An applet is a small application designed to run within another application. While the term “applet” is sometimes used to describe small programs included with a computer’s operating system, it usually refers to Java applets, or small applications written in the Java programming language.
Unlike ordinary applications, Java applets cannot be run directly by the operating system. Instead, they must run within the Java Runtime Environment (JRE), or within another program that includes a Java plug-in. If there is no JRE installed, Java applets will not run. Fortunately, Java is freely available for Windows, Mac, and Linux systems, which means you can easily download and install the appropriate JRE for your system. Since Java applets run within the JRE and are not executed by the operating system, they are crossplatform, meaning a single applet can run on Windows, Mac, and Linux systems.
While applets can serve as basic desktop applications, they have limited access to system resources and therefore are not ideal for complex programs. However, their small size and crossplatform nature make them suitable for Web-based applications. Examples of applets designed to run in web browsers include calculators, drawing programs, animations, and video games. Web-based applets can run in any browser on any operating system and long as the Java plug-in is installed.

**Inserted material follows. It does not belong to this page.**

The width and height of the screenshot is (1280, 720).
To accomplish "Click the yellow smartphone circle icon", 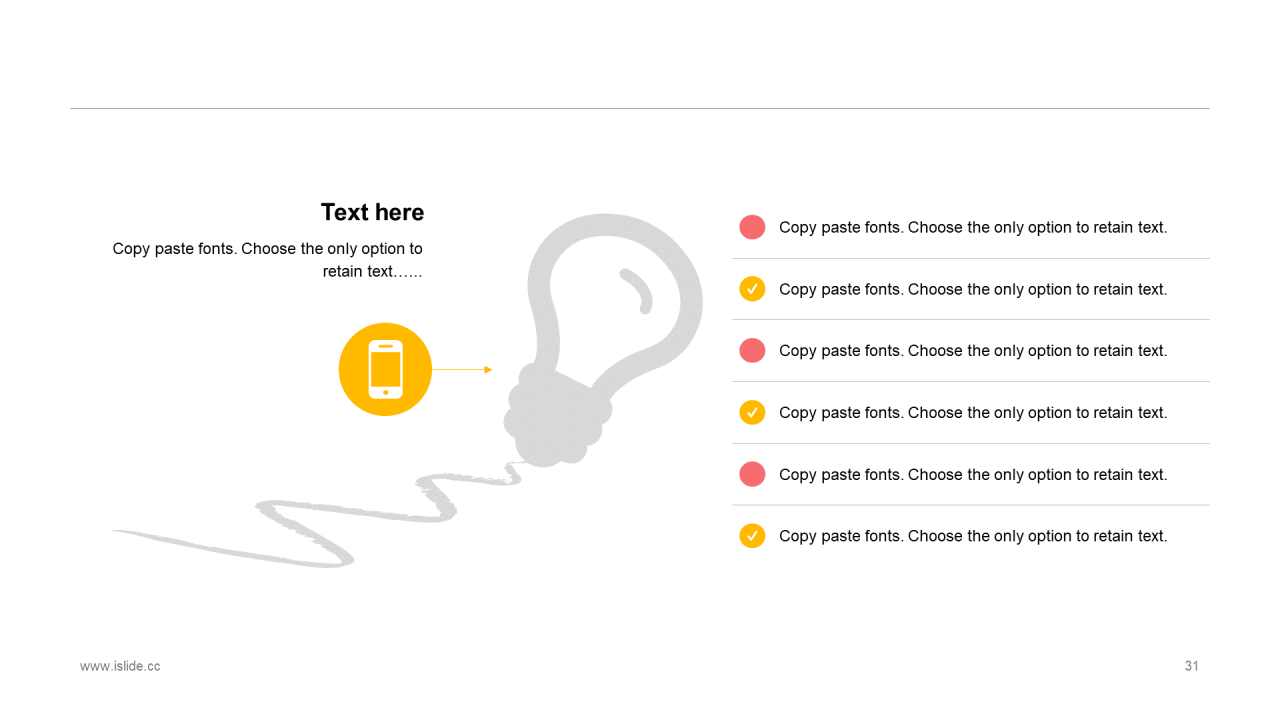I will tap(385, 369).
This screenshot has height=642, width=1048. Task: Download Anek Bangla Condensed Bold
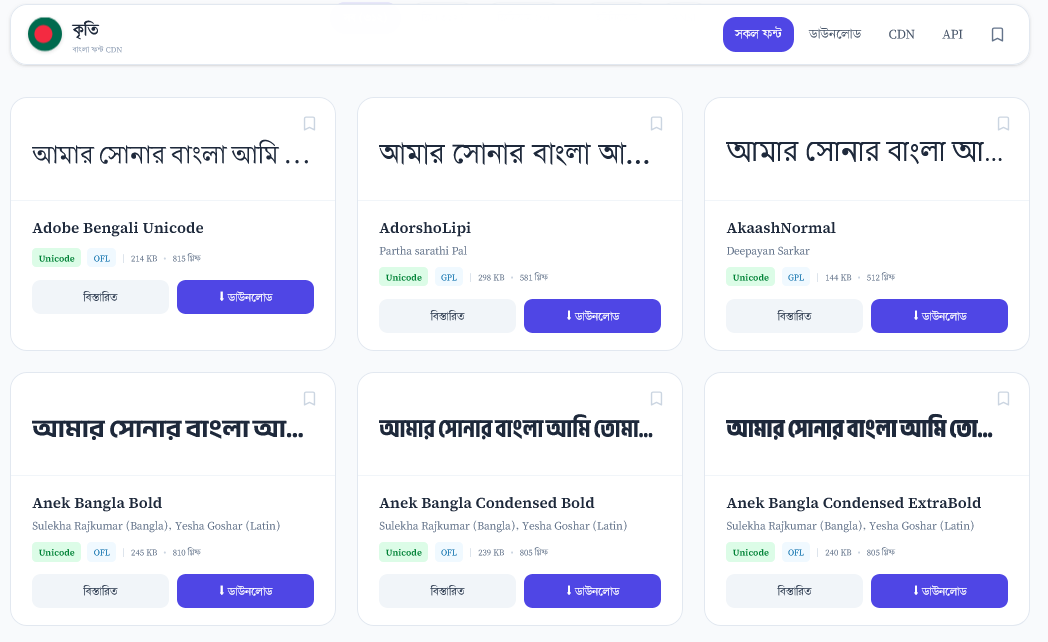point(592,591)
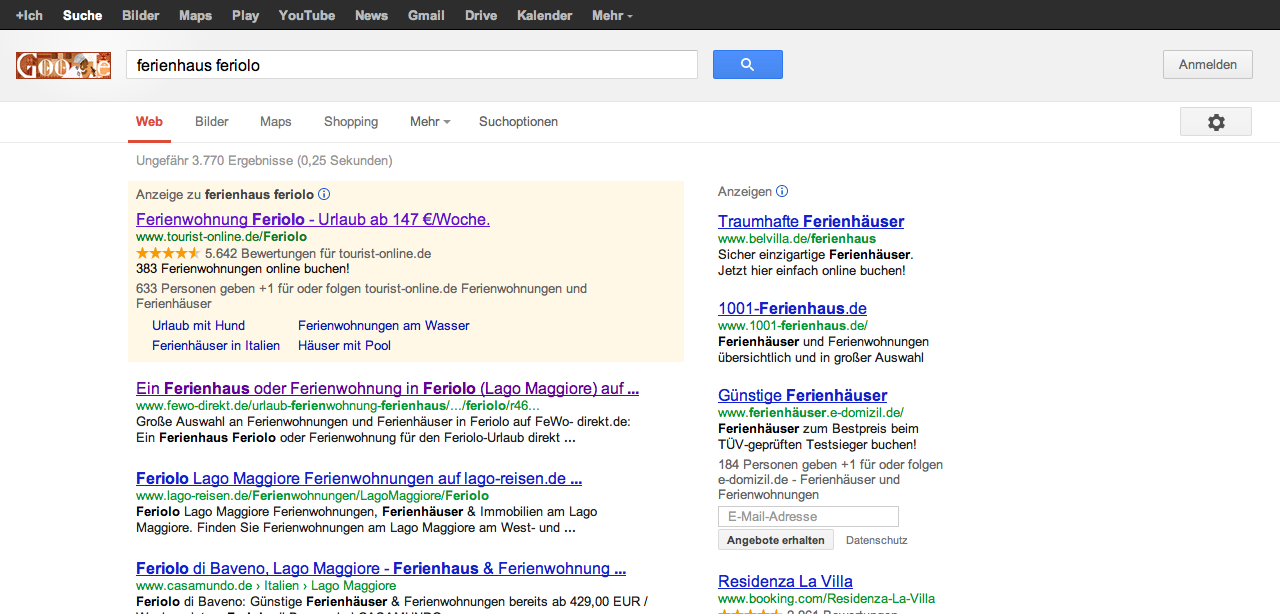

During the early years of the Web, Java applets provided a way for webmasters to add interactive features that were not possible with basic HTML. However, in recent years, applets have been slowly replaced by newer technologies such as jQuery and HTML 5. Some browsers, like Google Chrome, no longer support the <applet> tag, and others, like Apple Safari, do not even enable Java by default. Since web developers cannot fully rely on Java support from web browsers, applets are no longer a common way to provide interactive content on the Web.